Crossed cheques are highly safe. A Bank note or a currency note is a promise by the bank or government to pay a certain sum of money on demand to the bearer of the note. When issued by a bank it is known as a Bank note and when issued by Government it is known as a Currency note.

A bill of exchange is an order from a creditor to the debtor to pay the stated amount of money to himself or to a specified person or to the bearer after a definite period of time. A bill of exchange differs a cheque in the sense that whereas cheques can be encashed on demand while bills are payable after a stated period of time.

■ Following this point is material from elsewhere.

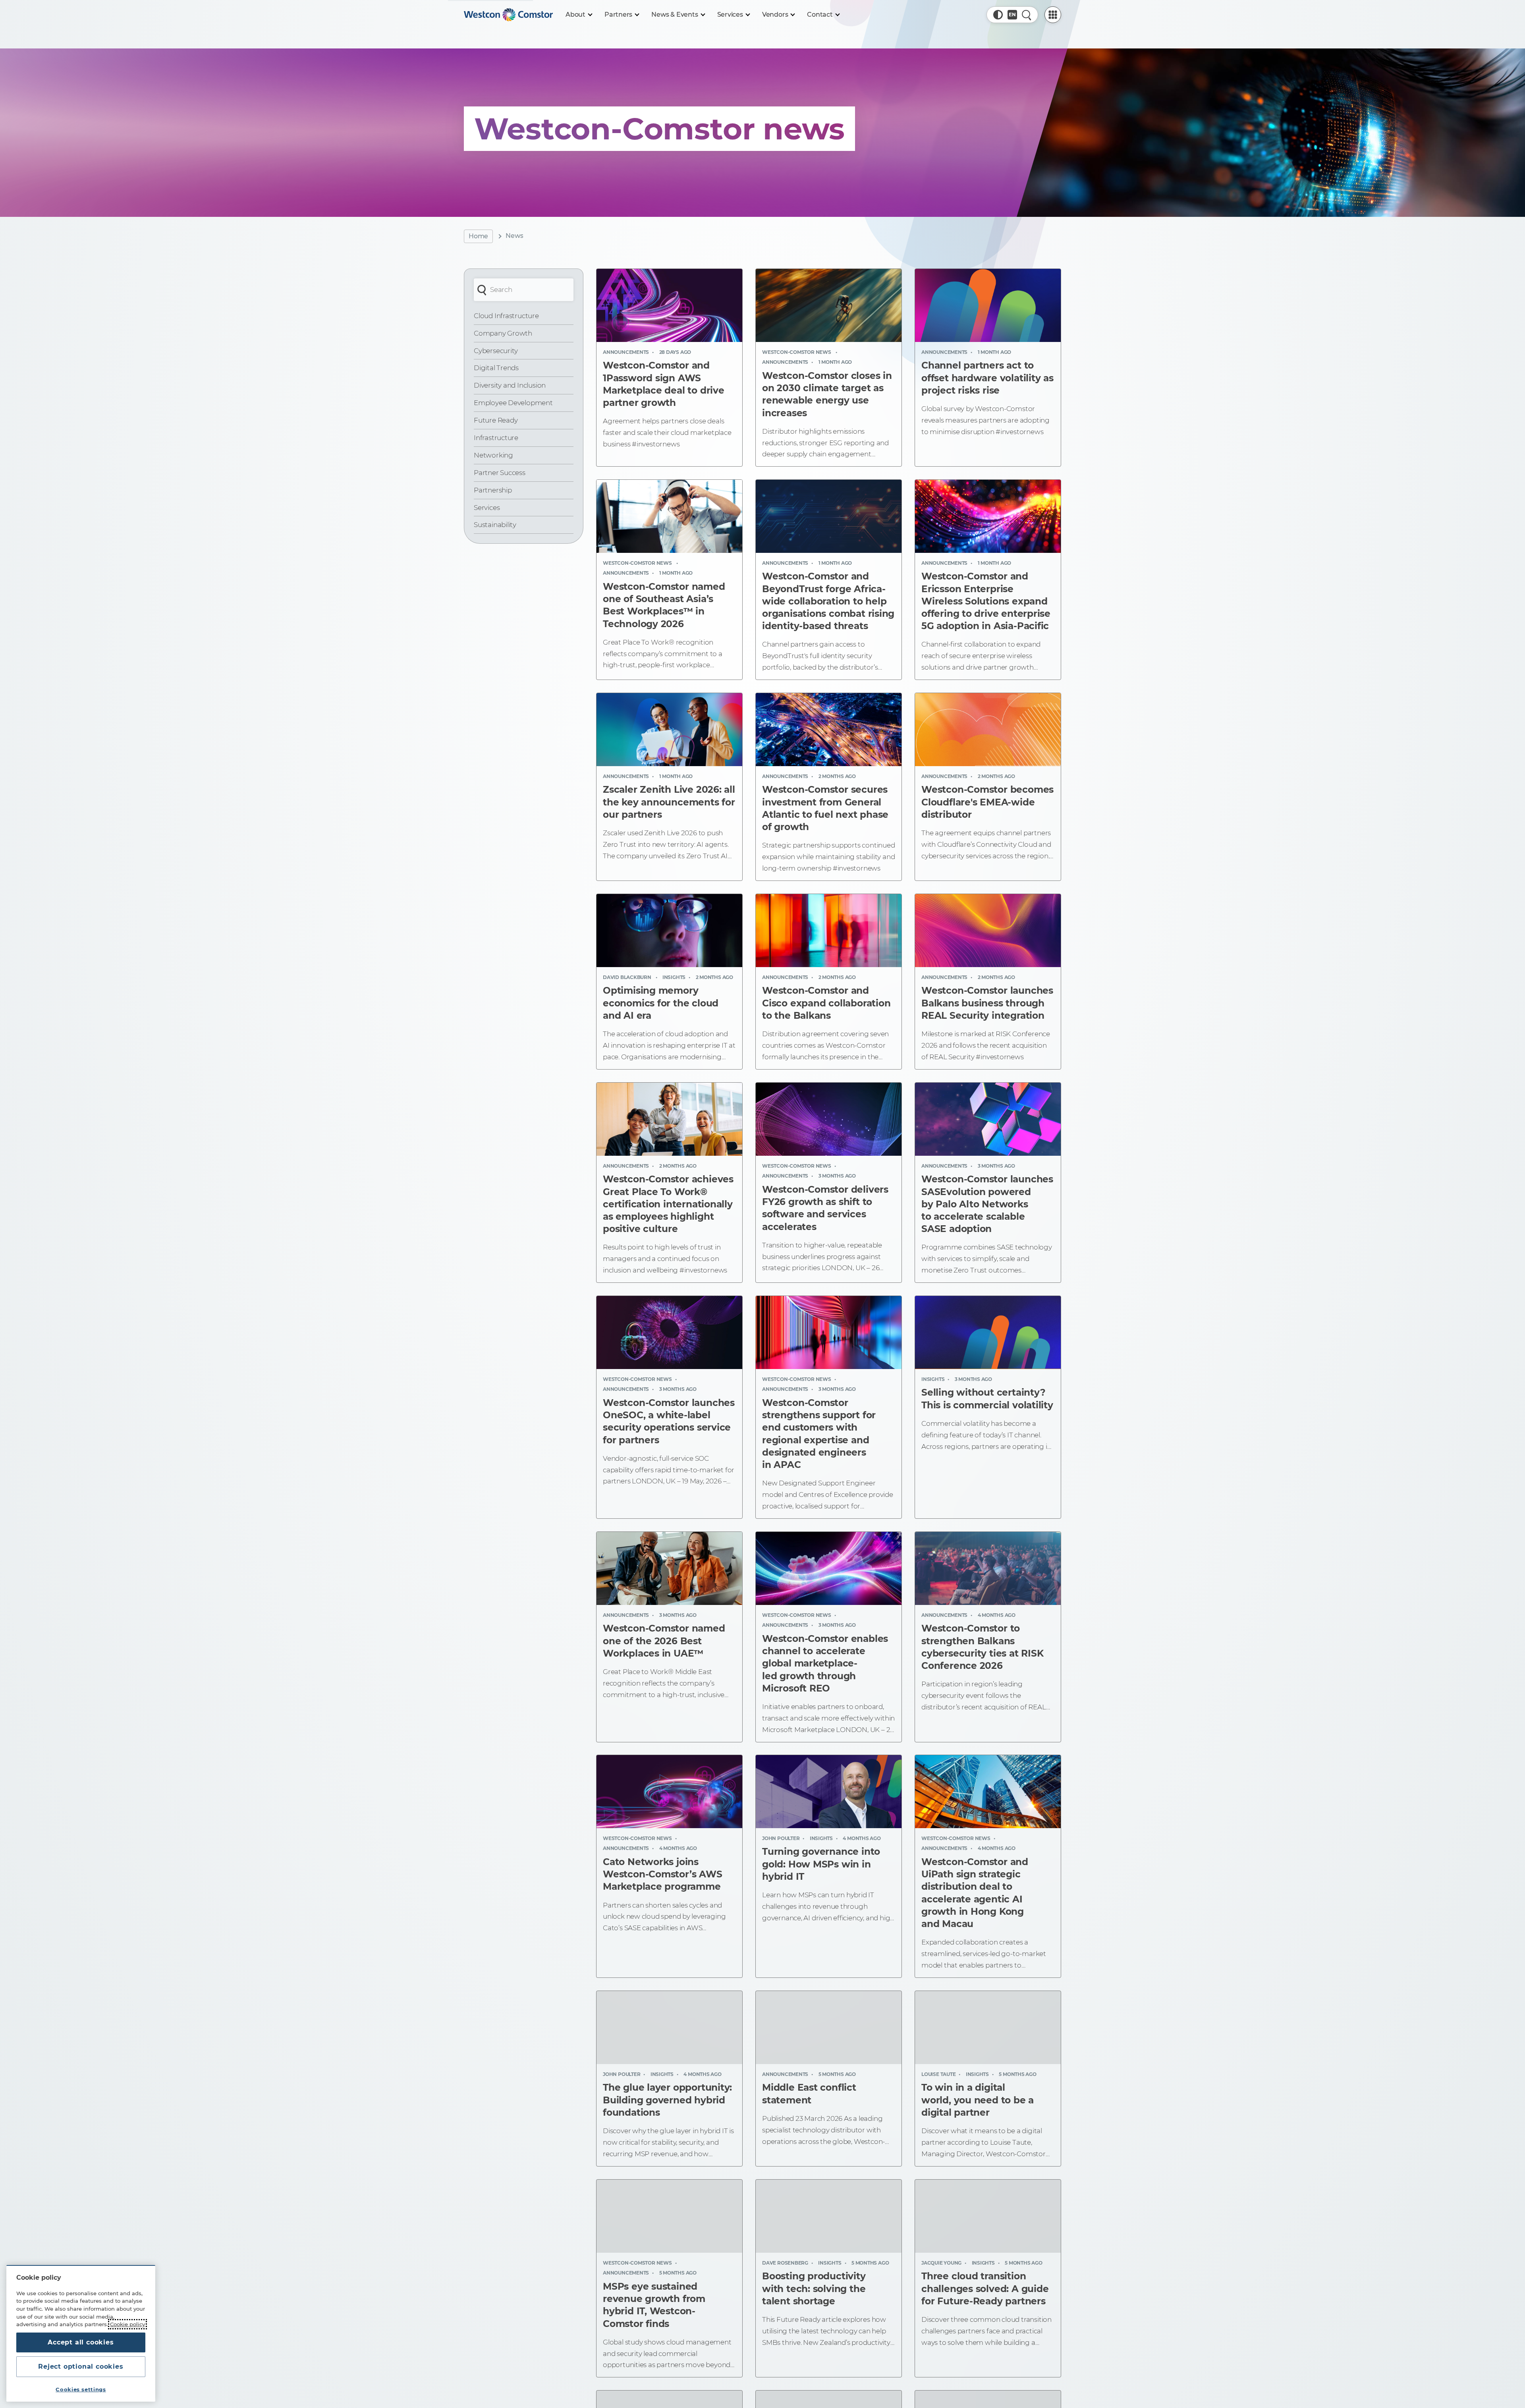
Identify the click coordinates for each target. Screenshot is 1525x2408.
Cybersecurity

A promissory Note is a promise of the borrower to the lender to pay a certain sum of money only to the lender or to the bearer of the promissory note, after stated period of time (Fig. 35.11). A promissory note is perhaps supported by the guarantee of some third person in whom the lender may have confidence.

Promisory Note

A Bank Draft is a kind of cheque. It is an order to pay money, drawn by one office of a bank upon another office of the same bank’ for a sum of money payable to order on demand, inside or outside the country. A payment made by a cheque may dishonour but that made by a draft cannot, be­cause the bank gives draft to a person only after it has received the amount (of draft) from that person.

Book Credit when a businessman sells on credit or a bank advances money, the transaction is entered into the account books of the businessman or of the bank and are legally recognised as evidences or credit. Hundies are indigenous credit instruments and are in use in Inda for a long time. A hundi is more like a bill of exchange. It is accepted, endorsed and transferred just like a bill.


A hundi is usually written in a local language and regulated by local customs and traditions. Hundies are issued by the borrower in the name of creditor with the promise to return his money on demand or after the stated period of time. The interest is paid to the creditor on the very day the money is borrowed at the rate mutually decided by the two parties. The commission is paid to the broker.

Important types of hundies are:

(i) Darshni hundies which are payable on demand.

(ii) Muddati hundies which are payable after the expiry of the term specified.

Advantages of Credit System:


(1) Credit encourages saving instinct and the formation of capital.

(2) Credit encourages production by allowing to flow the capital, formed by collecting small personal savings, into the hands of entrepreneurs to carry on their business.

(3) Credit enables to tide over temporary financial difficulties.

(4) A good credit policy minimises fluctuation in prices.


(5) Credit gives rise to credit instruments which economise the use of metallic money and thus substitute a cheap medium of exchange for a more expensive one.

Disadvantages of Credit System:

(i) Credit enables a man of doubtful ability to start a speculative business and thus ruin himself and those who have given credit to him.

(ii) Credit may lead to extravagance and indebtedness endangering the smooth progress of society.

(iii) The greatest danger of credit is the liability of credit to be over-issued.